Task directions:
Return the lines below that carry the word "help".

+ + + + + + +

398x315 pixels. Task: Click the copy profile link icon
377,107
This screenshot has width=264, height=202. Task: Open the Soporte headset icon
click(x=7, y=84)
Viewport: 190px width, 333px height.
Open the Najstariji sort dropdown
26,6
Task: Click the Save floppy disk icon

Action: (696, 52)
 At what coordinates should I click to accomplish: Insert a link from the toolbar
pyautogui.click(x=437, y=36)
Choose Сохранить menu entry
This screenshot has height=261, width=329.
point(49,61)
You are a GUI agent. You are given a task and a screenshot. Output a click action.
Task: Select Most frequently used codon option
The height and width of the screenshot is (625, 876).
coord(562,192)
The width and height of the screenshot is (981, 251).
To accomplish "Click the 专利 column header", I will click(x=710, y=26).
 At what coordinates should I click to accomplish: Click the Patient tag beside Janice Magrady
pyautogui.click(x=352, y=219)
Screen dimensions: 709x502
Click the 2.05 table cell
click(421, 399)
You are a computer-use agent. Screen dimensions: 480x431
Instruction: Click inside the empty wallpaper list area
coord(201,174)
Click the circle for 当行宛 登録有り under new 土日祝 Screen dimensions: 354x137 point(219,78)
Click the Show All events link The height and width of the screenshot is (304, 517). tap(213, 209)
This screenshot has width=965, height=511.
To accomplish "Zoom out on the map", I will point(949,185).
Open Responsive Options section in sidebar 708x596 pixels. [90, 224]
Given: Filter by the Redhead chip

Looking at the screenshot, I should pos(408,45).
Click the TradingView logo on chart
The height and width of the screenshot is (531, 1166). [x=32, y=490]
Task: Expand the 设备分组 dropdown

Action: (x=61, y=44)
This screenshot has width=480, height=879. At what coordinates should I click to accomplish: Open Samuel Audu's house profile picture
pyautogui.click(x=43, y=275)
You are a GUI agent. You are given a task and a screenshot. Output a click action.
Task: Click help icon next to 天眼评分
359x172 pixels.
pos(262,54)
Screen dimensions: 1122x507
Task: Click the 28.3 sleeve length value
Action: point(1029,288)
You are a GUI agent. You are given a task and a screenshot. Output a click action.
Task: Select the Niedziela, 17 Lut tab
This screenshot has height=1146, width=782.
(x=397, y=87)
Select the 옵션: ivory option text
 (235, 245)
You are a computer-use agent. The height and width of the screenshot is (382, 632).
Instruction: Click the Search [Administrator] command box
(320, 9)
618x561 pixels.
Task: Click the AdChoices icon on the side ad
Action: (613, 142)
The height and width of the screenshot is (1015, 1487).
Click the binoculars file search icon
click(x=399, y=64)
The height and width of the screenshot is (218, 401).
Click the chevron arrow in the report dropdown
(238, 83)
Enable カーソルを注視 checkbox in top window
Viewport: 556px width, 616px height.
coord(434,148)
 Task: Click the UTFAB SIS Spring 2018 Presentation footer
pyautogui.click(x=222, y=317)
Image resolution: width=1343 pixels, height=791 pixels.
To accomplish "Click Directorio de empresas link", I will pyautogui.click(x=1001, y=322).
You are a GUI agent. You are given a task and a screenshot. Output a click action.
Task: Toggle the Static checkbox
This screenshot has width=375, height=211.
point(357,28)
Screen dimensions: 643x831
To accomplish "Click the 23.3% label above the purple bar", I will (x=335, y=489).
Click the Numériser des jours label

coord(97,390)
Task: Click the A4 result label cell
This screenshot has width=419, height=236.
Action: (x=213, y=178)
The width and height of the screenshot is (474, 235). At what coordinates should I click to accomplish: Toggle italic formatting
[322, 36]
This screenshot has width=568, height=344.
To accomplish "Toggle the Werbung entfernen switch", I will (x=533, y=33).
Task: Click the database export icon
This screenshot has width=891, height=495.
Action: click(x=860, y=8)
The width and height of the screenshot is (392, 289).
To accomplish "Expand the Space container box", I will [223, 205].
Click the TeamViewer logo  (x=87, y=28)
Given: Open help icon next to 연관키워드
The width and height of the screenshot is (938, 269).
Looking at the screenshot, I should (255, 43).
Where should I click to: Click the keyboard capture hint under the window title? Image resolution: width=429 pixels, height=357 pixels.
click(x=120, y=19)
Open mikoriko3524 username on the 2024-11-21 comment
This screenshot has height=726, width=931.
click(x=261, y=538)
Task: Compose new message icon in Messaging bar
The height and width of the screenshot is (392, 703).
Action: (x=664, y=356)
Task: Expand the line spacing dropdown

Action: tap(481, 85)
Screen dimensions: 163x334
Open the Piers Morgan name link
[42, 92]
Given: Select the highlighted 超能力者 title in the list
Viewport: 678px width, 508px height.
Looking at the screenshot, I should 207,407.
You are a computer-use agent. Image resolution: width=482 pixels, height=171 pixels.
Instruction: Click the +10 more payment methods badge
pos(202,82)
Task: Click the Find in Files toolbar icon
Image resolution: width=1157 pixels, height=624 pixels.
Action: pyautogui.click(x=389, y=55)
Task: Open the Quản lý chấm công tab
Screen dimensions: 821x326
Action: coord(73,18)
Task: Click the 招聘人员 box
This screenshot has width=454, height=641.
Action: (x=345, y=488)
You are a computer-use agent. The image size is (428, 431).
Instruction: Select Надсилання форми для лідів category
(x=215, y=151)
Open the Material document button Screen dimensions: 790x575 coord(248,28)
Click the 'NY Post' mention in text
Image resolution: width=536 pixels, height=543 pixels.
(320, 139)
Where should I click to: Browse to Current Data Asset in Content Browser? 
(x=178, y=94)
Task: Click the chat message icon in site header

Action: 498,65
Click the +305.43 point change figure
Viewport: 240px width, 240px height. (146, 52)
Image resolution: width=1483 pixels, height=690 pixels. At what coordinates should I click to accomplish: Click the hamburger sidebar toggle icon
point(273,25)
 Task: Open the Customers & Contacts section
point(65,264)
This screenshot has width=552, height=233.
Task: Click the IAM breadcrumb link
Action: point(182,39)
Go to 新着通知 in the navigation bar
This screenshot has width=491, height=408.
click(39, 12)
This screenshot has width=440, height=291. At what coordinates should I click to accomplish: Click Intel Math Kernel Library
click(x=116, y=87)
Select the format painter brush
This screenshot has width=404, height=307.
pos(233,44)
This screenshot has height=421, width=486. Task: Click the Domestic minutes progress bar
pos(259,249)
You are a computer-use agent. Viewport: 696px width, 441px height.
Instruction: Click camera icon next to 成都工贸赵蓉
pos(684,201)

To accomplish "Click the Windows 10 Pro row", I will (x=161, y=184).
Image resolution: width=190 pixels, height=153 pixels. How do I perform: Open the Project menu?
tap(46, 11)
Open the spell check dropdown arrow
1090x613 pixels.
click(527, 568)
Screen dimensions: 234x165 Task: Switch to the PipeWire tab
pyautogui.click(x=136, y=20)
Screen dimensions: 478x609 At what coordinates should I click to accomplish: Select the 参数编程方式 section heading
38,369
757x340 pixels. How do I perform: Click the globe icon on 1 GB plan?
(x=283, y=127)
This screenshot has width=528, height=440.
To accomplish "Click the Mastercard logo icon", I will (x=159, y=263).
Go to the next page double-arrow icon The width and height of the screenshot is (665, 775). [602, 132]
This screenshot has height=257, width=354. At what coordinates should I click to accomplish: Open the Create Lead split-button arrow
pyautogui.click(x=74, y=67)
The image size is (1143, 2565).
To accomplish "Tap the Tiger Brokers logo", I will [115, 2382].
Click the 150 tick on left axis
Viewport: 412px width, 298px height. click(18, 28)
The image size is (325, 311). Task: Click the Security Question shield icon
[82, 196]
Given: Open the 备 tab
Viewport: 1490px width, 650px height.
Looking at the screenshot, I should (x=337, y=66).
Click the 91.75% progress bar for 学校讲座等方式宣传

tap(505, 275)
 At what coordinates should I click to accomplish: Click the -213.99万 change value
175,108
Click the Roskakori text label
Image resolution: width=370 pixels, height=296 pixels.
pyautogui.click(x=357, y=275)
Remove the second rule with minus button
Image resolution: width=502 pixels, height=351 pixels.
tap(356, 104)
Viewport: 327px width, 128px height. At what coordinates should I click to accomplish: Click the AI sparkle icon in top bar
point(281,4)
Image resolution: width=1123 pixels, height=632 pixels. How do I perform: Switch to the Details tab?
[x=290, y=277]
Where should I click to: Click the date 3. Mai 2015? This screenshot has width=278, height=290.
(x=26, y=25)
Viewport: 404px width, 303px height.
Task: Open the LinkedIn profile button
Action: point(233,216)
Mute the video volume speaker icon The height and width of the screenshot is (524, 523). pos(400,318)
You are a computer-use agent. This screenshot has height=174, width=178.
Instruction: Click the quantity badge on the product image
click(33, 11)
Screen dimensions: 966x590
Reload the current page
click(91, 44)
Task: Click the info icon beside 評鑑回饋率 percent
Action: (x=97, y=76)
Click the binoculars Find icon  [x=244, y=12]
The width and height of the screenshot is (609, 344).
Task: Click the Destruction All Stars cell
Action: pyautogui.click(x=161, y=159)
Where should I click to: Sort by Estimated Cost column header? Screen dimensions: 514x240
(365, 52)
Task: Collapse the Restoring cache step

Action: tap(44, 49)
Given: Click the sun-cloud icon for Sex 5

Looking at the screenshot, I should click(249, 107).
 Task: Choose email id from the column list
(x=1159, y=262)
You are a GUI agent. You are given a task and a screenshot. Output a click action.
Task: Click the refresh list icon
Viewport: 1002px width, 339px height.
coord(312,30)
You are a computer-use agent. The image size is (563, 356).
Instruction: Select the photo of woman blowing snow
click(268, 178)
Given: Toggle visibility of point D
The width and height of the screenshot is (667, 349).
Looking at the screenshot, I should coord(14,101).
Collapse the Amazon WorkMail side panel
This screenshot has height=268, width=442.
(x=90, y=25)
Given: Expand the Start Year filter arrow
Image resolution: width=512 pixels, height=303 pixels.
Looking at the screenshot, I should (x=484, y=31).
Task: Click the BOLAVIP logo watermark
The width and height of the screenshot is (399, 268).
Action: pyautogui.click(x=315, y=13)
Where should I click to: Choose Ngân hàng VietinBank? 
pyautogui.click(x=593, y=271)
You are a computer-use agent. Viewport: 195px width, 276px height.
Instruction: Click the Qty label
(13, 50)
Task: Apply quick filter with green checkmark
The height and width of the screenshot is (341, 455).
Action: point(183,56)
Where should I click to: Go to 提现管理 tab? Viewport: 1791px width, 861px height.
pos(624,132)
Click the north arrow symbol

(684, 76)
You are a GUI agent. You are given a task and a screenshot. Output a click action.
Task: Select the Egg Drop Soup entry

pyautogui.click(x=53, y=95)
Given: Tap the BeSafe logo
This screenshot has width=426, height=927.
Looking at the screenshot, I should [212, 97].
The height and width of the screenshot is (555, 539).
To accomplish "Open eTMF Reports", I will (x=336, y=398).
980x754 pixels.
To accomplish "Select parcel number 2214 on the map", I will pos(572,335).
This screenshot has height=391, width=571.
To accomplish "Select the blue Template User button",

+ + + + + + +

Response area:
Task: Click help icon next to 天眼评分
Given: Open help icon next to 연관키워드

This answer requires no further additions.